***** Data for analysis

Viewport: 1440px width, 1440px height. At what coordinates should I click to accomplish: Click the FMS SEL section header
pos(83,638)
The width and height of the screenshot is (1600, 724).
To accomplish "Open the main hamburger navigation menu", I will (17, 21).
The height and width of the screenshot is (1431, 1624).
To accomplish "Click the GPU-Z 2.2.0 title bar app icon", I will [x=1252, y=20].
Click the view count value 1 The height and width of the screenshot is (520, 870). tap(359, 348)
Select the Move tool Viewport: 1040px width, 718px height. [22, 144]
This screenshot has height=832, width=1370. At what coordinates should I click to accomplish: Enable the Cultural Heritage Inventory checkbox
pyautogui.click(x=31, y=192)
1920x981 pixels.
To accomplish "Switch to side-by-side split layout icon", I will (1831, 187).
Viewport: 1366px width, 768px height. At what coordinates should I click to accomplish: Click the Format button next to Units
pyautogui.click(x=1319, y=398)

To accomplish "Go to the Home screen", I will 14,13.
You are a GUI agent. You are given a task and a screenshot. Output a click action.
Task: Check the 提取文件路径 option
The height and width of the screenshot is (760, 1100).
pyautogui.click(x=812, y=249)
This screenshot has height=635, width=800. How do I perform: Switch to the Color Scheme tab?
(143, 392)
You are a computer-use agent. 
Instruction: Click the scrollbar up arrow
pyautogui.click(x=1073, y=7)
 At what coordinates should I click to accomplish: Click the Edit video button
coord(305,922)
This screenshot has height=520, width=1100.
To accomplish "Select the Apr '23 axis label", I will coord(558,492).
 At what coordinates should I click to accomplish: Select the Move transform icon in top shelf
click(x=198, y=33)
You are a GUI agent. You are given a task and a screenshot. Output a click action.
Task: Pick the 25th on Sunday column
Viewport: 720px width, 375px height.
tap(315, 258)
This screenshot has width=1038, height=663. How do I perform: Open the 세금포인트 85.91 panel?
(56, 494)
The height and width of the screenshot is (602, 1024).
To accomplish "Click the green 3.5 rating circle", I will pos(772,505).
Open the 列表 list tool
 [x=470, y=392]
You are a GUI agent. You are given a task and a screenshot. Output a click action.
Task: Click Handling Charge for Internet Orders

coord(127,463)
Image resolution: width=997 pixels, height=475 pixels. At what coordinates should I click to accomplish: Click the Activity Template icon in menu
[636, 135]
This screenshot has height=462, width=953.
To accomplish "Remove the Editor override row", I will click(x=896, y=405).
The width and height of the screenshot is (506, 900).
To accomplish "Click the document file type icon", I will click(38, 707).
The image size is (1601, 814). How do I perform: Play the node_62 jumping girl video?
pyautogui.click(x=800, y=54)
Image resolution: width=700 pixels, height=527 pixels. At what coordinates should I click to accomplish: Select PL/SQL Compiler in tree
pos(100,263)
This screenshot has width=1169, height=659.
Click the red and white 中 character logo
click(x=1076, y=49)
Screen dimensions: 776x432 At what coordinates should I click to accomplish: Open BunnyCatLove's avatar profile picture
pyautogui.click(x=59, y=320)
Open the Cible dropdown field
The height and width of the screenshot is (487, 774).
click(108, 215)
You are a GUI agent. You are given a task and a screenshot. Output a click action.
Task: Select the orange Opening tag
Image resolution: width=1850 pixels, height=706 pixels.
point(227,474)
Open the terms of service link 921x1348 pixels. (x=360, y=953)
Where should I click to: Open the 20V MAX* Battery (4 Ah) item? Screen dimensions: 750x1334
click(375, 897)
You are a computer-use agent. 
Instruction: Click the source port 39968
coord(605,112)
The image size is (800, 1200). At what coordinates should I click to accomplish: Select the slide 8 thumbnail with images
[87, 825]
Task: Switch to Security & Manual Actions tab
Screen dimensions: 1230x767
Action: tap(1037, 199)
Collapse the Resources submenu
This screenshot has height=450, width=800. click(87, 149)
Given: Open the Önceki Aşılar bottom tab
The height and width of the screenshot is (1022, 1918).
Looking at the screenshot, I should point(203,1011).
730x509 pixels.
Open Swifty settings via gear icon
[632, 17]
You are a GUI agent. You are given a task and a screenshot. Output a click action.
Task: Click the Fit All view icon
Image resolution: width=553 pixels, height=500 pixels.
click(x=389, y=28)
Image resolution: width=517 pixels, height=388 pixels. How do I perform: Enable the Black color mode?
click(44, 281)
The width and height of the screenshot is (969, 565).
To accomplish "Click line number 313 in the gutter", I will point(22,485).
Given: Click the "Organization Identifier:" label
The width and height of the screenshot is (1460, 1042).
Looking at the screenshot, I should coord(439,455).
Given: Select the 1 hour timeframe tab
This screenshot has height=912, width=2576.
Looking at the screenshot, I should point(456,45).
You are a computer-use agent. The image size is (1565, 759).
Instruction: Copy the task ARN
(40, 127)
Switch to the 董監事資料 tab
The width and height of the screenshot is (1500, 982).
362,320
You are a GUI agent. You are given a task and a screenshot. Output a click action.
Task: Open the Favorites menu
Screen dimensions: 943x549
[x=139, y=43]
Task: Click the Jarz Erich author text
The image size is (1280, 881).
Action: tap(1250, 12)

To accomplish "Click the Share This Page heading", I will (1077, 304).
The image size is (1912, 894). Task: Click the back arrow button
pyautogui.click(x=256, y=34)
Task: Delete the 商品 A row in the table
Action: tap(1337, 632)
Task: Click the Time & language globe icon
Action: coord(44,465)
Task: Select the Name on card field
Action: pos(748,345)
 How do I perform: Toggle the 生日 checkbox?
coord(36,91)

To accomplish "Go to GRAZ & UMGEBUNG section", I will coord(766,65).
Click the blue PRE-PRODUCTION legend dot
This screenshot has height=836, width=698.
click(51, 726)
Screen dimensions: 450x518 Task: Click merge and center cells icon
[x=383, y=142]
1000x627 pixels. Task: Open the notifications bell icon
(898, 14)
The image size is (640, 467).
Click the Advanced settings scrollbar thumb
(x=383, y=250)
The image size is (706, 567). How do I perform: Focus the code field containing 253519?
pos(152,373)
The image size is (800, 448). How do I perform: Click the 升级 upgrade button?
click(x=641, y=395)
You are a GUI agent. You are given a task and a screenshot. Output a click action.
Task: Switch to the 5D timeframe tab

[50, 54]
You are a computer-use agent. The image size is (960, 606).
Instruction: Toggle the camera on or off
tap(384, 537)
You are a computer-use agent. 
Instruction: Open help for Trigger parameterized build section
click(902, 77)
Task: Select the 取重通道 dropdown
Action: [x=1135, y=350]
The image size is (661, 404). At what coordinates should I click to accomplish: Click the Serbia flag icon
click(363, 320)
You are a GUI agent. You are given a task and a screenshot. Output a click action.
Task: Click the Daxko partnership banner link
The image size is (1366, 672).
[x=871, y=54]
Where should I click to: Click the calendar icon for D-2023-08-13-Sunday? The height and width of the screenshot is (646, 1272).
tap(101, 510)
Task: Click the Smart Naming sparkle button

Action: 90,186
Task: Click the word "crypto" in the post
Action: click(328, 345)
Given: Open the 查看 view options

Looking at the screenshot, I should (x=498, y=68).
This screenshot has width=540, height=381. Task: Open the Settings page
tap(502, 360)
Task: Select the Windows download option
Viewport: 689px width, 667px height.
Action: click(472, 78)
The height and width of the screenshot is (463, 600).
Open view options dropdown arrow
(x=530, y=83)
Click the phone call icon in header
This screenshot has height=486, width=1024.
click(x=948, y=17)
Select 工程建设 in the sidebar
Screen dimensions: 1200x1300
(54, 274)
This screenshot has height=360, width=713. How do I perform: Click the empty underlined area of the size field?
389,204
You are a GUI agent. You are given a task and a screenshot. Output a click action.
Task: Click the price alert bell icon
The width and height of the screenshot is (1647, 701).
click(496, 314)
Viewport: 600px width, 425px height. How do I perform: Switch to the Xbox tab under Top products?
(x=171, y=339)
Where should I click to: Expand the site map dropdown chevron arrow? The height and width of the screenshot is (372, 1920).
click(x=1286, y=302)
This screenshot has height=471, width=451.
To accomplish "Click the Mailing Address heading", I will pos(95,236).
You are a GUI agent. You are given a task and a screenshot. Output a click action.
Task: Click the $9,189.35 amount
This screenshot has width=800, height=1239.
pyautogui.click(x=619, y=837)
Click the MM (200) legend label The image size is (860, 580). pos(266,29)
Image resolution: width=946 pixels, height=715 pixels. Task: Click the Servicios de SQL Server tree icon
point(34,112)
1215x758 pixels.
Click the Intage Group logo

**********

** Task prompt **
Every line from the first entry to the line containing "Select the Move tool" should be transcribed exactly, and nothing beyond it.

** Exercise solution **
Viewport: 1440px width, 1440px height. At what coordinates should I click to accomplish: Click the FMS SEL section header
pos(83,638)
The width and height of the screenshot is (1600, 724).
To accomplish "Open the main hamburger navigation menu", I will (17, 21).
The height and width of the screenshot is (1431, 1624).
To accomplish "Click the GPU-Z 2.2.0 title bar app icon", I will [x=1252, y=20].
Click the view count value 1 The height and width of the screenshot is (520, 870). tap(359, 348)
Select the Move tool Viewport: 1040px width, 718px height. [22, 144]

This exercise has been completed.